AnneLovesGilbert · 22/07/2024 16:15

Mute it for now. If you leave what is the plan when you hopefully conceive again and have your baby? If you’d then plan to rejoin and want to celebrate and share your own baby I wouldn’t make a big statement.

It’s often been the case on here that a woman feels as you do, declines much involvement with a friend or relative’s baby through grief and then expects to forget that when it’s her turn to enjoy fuss and involvement of a new baby.

Likesomemorecash · 22/07/2024 16:18

If notifications might still pop up, I would leave the group after a friendly message saying 'I love you all but am going to take a little break from this group. See you soon' or something like that.

My world became incredibly small after my first baby died. The only way I could cope was to avoid any situations where there could be pregnancy/baby chat ie pretty much everything. It was awful and it took me a long time to build things up again, but there was no chance of me being able to behave anything like a normal, sane person for a long time.

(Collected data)
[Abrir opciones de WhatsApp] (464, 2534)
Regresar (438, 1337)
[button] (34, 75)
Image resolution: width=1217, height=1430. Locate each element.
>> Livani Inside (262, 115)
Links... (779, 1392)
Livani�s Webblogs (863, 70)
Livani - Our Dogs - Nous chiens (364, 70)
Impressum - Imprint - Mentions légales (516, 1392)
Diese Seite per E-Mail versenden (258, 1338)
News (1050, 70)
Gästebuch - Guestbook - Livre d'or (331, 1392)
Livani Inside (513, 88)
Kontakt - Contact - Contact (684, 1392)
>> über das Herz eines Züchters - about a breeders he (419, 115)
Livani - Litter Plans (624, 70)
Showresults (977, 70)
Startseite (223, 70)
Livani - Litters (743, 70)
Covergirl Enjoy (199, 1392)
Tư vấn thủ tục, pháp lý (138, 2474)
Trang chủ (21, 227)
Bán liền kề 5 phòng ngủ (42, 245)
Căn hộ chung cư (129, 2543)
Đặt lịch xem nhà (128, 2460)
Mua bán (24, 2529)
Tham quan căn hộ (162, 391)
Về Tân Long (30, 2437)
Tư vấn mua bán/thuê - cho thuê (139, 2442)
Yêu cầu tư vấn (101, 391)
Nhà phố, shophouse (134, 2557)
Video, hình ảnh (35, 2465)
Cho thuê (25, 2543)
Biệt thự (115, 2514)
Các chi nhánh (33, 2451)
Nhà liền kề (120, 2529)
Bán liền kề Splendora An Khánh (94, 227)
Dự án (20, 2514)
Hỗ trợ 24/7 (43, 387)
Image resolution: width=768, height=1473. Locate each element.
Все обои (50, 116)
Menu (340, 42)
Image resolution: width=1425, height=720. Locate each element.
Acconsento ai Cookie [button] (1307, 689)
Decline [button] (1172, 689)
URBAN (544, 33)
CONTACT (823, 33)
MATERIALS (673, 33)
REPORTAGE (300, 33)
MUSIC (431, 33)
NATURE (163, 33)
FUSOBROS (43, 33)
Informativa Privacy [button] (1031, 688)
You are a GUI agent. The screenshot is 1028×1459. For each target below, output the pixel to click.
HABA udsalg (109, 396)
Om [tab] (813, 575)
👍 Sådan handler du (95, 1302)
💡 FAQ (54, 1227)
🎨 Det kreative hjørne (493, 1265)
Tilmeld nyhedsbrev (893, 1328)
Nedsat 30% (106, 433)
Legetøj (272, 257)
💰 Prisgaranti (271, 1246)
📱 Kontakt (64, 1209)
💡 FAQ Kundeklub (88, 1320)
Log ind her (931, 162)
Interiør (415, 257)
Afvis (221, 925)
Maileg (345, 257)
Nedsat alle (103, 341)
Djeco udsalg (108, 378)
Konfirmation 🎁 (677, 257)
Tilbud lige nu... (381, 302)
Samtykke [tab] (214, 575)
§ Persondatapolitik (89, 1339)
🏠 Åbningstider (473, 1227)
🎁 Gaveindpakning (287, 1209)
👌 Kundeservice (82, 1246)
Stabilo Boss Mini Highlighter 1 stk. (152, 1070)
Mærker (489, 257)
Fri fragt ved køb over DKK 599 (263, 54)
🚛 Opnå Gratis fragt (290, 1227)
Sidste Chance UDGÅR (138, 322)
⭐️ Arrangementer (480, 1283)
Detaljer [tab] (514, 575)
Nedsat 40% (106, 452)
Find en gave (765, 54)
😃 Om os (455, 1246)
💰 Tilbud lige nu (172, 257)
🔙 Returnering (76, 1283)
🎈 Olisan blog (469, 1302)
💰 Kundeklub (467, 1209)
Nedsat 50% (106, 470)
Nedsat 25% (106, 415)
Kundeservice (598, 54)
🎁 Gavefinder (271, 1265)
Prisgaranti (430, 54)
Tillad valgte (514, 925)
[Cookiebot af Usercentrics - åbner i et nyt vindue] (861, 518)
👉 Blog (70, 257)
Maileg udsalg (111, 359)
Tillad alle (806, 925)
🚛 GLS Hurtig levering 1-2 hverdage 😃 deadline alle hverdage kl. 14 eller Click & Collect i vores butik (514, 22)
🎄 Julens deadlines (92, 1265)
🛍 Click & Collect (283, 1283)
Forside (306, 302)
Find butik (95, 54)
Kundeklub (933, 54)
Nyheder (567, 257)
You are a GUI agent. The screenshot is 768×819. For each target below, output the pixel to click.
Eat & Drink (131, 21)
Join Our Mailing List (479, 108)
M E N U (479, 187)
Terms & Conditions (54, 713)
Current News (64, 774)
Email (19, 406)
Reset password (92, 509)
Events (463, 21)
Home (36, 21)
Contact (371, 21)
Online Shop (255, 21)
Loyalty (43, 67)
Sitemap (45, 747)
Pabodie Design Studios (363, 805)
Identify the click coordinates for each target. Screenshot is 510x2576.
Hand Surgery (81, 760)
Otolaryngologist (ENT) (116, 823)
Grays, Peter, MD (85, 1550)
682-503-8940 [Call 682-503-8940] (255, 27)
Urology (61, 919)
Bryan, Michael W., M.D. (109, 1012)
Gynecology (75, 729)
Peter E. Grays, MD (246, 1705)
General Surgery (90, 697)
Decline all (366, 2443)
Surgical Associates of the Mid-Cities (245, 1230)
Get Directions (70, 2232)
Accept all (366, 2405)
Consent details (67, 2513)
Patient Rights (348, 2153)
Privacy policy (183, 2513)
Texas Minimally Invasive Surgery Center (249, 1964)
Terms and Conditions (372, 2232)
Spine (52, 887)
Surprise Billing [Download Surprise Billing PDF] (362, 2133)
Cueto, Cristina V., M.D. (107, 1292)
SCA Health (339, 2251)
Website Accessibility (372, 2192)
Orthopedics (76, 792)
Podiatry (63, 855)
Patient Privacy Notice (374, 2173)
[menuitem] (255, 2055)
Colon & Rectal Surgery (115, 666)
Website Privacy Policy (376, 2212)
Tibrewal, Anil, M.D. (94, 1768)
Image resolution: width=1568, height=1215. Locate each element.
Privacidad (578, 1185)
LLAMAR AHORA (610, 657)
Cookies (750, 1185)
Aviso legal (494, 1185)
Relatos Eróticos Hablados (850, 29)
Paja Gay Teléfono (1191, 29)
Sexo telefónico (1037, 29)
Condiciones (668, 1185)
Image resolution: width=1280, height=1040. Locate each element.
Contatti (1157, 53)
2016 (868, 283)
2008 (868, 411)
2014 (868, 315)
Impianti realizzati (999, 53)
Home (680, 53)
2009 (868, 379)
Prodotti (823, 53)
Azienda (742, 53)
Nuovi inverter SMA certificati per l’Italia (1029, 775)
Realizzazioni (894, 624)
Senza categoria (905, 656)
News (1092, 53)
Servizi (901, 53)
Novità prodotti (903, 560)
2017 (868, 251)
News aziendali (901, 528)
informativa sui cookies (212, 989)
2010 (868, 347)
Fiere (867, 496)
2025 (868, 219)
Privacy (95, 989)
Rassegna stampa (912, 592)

**What the task asks:** Write the next part of the forum thread about stepping back from a group after losing a baby, starting after its final sentence.

**Expected answer:**
Monkeysatonthewall · 22/07/2024 16:27

I feel you OP, I really do.
The pain of a miscarriage is unbelievable and only someone who can't grasp it would still be asking you to hold baby shower.
Do what's best for you. Having been through it, I wouldn't be offended.

Monkeysatonthewall · 22/07/2024 16:27

Likesomemorecash · 22/07/2024 16:18

If notifications might still pop up, I would leave the group after a friendly message saying 'I love you all but am going to take a little break from this group. See you soon' or something like that.

My world became incredibly small after my first baby died. The only way I could cope was to avoid any situations where there could be pregnancy/baby chat ie pretty much everything. It was awful and it took me a long time to build things up again, but there was no chance of me being able to behave anything like a normal, sane person for a long time.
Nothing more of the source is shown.